Problem: The result should be every line in the data below that carries the string "height".

The data:

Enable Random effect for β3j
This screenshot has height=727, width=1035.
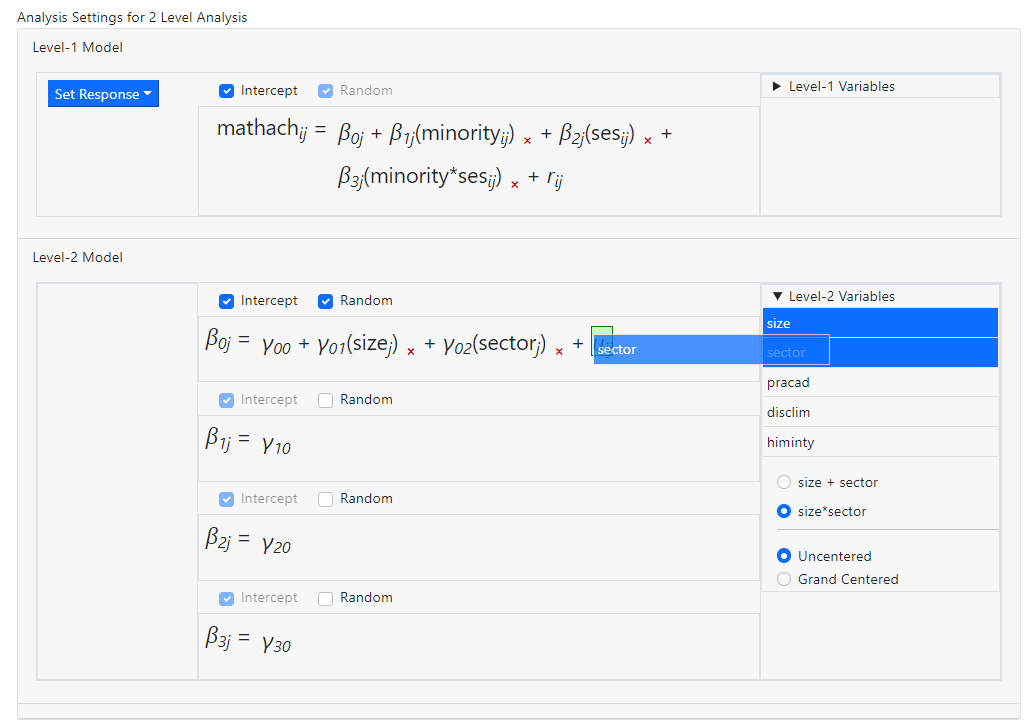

...

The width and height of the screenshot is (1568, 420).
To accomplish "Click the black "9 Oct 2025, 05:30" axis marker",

* * *

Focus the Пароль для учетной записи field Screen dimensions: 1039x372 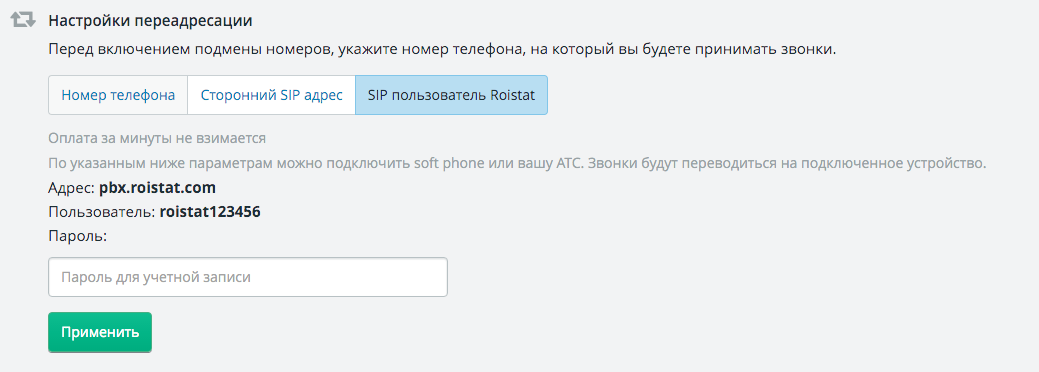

Solution below:
This screenshot has height=727, width=1035.
The width and height of the screenshot is (1568, 420).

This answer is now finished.